Yet his Elegy Written in a Country Churchyard is considered by some to be the greatest work of verse in the English literary canon, and certainly the greatest poem of the Georgian Era. 
Dealing with death, a preoccupation of the Georgians as it would later be of the Victorians, though adopting the Romantic tone of its day rather than the maudlin and insinuating religiosity of the latter it is notable for its many changes of rhythm and style and for introducing certain phrases into the English language such as - Celestial Fire, Paths of Glory, and Far from the Madding Crowd. 

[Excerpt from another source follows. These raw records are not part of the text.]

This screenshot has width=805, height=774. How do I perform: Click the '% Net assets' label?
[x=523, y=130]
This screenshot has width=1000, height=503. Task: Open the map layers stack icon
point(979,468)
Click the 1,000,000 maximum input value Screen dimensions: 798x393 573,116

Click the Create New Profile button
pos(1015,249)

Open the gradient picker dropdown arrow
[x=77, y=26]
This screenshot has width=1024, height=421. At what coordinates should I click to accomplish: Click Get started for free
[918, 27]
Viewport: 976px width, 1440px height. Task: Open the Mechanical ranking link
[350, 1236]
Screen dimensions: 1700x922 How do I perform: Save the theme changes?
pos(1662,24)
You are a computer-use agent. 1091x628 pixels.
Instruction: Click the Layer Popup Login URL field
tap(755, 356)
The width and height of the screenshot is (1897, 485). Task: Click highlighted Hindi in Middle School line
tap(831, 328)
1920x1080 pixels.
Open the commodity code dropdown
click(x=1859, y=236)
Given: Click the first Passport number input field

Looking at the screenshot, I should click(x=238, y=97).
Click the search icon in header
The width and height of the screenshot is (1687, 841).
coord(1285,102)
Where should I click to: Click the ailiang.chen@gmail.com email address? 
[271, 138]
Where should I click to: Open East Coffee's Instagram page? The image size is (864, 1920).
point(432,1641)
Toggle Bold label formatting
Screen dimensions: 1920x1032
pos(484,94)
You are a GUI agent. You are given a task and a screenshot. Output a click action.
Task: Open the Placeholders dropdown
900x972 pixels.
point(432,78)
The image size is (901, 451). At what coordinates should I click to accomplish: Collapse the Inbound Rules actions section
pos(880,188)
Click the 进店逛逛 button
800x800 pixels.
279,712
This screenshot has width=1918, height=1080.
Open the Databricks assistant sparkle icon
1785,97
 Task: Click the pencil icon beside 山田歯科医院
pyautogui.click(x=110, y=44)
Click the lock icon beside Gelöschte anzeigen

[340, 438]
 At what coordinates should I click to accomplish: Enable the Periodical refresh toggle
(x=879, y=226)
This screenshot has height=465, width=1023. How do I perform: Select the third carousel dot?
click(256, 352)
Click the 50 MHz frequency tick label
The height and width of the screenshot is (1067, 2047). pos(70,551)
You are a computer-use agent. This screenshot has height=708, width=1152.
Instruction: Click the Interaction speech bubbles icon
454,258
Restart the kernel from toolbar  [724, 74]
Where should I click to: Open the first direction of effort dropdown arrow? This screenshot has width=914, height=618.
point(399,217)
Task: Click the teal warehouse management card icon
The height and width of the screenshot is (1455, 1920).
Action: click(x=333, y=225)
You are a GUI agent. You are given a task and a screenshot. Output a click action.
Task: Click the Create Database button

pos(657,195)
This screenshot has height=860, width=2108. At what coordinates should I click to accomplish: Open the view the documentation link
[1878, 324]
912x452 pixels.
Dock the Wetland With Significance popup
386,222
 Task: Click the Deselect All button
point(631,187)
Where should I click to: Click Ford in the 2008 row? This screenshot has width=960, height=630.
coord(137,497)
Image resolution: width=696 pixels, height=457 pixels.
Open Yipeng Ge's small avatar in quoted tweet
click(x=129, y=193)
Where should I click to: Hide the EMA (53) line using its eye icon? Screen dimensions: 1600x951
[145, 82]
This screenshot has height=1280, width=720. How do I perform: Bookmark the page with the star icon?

Gray completed his Elegy in 1750, eight years after first putting pen to paper in the graveyard of St Giles Church at Stoke Poges and it was a sensation from the moment of its publication much to its somewhat startled author’s embarrassment. Even General Wolfe was heard to remark, prior to doing so, that he would rather have written that poem than take Quebec. 
 
Gray, who had always doubted his literary abilities thought the praise unwarranted and when offered the post of Poet Laureate on the back of ‘Elegy’ he declined it. 
 
He died 30 July 1771, aged 52, having only written 13 poems in his lifetime. 
 
Elegy Written in a Country Churchyard 
 
The curfew tolls the knell of parting day, 
The lowing herd wind slowly o’er the lea, 
The ploughman homeward plods his weary way, 
And leaves the world to darkness and to me. 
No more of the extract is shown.